(Dataset records Opens)

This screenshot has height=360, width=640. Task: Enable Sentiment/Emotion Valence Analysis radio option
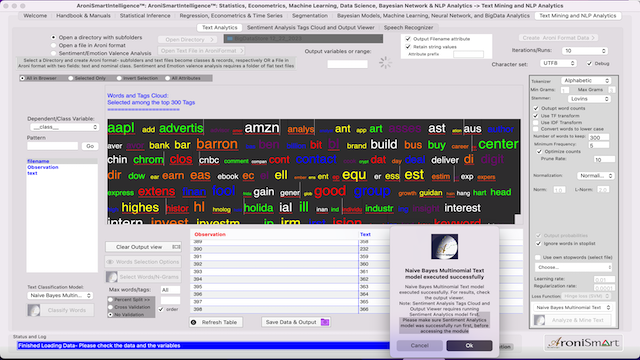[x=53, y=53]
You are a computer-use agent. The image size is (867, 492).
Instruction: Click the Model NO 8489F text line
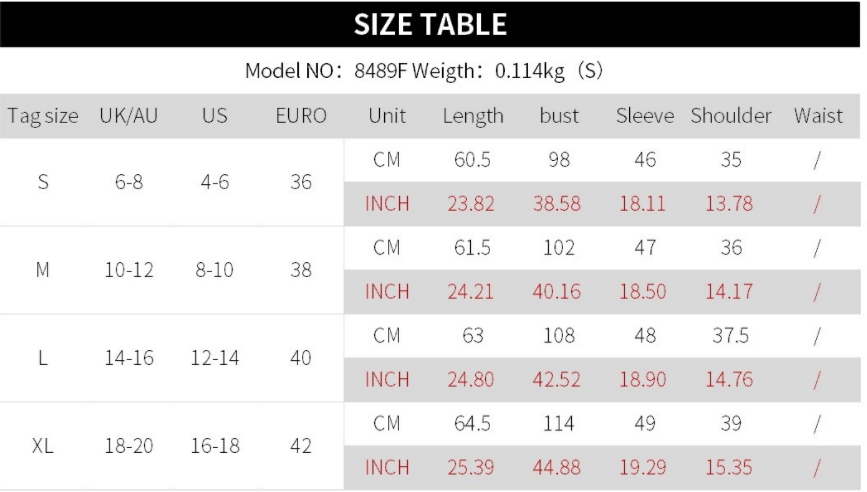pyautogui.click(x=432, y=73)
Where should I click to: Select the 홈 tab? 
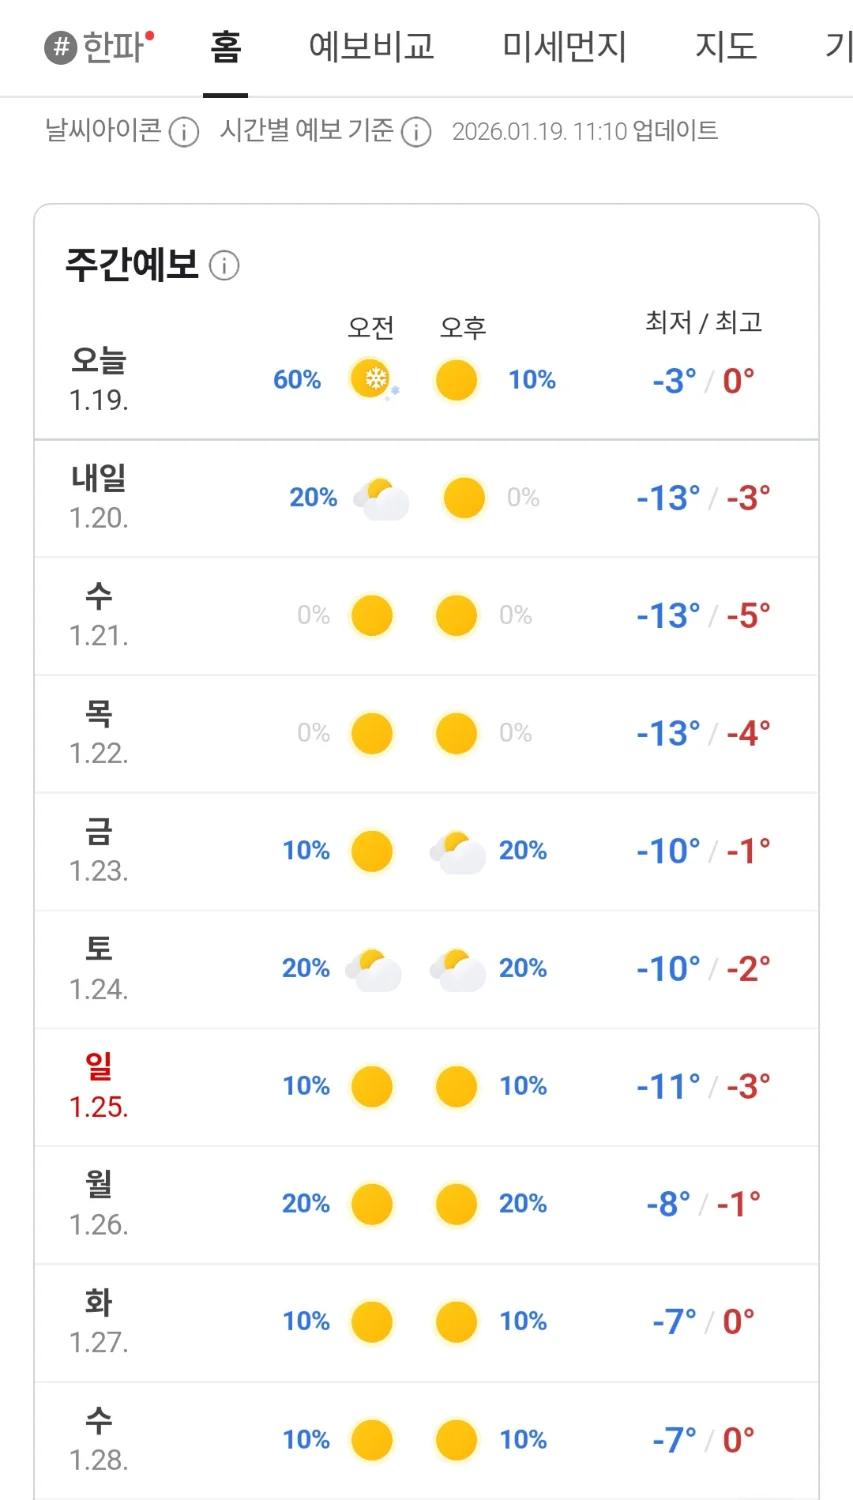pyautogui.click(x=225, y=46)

(Dataset records Closes)
(Dataset records Opens)

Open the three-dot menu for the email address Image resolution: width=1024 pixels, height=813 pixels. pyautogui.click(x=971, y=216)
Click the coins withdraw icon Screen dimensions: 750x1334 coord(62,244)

(Dataset records Closes)

Task requirements -
Could you reproduce exactly the lines of the entries above, from the one with "Open the three-dot" through the one with "Click the coins", and nothing else?

The completed task -
Open the three-dot menu for the email address Image resolution: width=1024 pixels, height=813 pixels. pyautogui.click(x=971, y=216)
Click the coins withdraw icon Screen dimensions: 750x1334 coord(62,244)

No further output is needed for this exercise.